Вот и ещё один день без Вас — только написала и слёзы готовы брызнуть — борюсь, Божией помощью, с унынием, но грустно — грустно и грустно… Оказывается, моё любимое дело теперь — писать Вам письма, а раньше было — чистить картошку (нельзя допускать к чистке — если хороший острый нож, то надо останавливать — мешок картошки очищу, механически, не замечая и с удовольствием — да кто бы мне его дал, мешок-то). Дашка сегодня была, привезла мне сахарной кураги — полезно. Кстати, вкусно — можно вместо конфет, для похудения.… Ещё соседка подарила мне букет из сада — астры, гладиолусы, шафраны, маргаритки. Среди этого многоцветия лета несколько мохнатых тёмно-розовых, близко к вишнёвым васильков, любимых с детства. Они в отдельной рюмочке с золотой каймой стоят на новой полке, рядом лежит сохранное серебряное колечко — особенно красивое из-за тонко вырезанных букв на нём — на фоне Пушкинского десятитомника — натюрморт, от мимолётного взгляда на него щемит сердце: он необъяснимо трогателен. Ночевала у меня сегодня Ирочка. Говорили и говорили тихонько, неспешно, в темноте — только огоньки лампад — первую любовь её и мою перебирали в сердечном благодатном трепете, под тихие вальсы Шопена — мои любимые, не требующие напряжения души.… Поспали совсем немного — Ира побежала на клирос — она здесь служб много старается попеть — в её деревне нет храма, такой возможности не будет. Делать сегодня ничего не стану, а буду валяться на новом диване — с книжкой Натальи Соколовой…

Письмо 43.

«У любви твои ресницы и твои глаза —

невозможно не влюбиться — и любить нельзя.
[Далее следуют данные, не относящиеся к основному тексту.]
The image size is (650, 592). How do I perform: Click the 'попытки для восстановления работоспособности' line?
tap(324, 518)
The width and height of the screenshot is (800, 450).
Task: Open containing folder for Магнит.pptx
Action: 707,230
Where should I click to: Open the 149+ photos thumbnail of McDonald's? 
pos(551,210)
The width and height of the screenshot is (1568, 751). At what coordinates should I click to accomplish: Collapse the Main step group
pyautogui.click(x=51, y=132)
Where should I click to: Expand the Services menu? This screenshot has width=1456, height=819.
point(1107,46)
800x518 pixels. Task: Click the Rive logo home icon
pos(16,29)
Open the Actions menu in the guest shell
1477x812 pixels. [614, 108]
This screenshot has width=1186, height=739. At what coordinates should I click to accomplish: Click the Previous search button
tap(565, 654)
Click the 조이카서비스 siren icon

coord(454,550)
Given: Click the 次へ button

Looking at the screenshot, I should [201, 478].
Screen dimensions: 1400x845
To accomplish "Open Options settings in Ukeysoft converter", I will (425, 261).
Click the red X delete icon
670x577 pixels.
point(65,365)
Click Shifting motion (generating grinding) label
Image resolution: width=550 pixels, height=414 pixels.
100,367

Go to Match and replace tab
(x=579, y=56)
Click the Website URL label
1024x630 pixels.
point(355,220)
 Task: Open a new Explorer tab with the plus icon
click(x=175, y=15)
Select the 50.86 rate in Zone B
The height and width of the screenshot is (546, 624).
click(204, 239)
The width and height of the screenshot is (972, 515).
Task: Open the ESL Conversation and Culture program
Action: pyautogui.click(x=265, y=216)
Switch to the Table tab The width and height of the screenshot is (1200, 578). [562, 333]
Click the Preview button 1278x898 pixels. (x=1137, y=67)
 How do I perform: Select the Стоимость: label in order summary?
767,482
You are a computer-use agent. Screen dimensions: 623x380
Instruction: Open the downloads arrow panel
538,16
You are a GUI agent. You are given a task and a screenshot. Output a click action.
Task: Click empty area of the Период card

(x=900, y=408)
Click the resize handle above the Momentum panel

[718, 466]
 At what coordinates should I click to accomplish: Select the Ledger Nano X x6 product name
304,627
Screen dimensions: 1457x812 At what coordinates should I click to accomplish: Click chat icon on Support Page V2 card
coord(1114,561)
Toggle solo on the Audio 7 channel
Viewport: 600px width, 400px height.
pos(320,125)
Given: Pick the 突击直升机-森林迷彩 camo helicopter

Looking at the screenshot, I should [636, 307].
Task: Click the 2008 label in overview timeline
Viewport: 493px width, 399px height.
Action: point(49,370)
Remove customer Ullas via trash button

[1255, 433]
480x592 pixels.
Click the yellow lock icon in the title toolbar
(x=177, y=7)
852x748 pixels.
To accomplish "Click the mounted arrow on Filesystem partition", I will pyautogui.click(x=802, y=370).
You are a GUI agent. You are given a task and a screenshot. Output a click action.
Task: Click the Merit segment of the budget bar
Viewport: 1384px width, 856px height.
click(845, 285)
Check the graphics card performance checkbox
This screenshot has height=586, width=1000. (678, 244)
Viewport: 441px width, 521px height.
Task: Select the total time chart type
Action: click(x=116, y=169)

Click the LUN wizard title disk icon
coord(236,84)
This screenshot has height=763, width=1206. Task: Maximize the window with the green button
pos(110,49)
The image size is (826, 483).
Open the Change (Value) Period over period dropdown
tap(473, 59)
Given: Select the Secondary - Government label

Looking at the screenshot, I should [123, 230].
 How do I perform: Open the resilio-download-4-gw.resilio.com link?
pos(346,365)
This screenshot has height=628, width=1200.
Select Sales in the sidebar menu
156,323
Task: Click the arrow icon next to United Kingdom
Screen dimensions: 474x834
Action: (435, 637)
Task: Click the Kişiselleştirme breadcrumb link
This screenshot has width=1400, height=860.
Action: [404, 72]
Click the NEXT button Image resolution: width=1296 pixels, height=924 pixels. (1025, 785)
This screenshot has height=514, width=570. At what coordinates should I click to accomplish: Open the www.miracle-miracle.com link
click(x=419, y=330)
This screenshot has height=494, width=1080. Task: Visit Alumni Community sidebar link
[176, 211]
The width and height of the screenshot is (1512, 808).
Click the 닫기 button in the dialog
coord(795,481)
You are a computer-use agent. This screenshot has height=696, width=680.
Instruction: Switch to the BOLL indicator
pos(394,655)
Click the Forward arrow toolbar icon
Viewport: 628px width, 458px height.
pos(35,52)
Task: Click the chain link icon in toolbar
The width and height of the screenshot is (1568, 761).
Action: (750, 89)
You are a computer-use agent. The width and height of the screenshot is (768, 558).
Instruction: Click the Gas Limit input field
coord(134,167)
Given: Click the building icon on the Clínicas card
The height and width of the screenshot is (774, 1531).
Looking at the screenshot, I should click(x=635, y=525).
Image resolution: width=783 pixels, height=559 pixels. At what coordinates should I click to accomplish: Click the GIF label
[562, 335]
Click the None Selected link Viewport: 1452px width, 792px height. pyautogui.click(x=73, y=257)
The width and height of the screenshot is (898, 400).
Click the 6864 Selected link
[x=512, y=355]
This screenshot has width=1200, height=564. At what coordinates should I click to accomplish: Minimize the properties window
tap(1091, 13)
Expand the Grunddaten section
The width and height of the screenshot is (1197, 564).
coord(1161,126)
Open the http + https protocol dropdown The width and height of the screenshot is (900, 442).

Я хочу тебе присниться, чтобы рассказать всё

снова и снова и снова» — поёт развязная и наглая Пугачёва, но — хорошо поёт, душевно, правильно. А потом Караченцев: «Ты меня никогда не забудешь»… Оказывается, Рязанов похоронен у нас на Троицком кладбище — Красноярск знаменит любящими сердцами.… Очень плохо без Вас жить.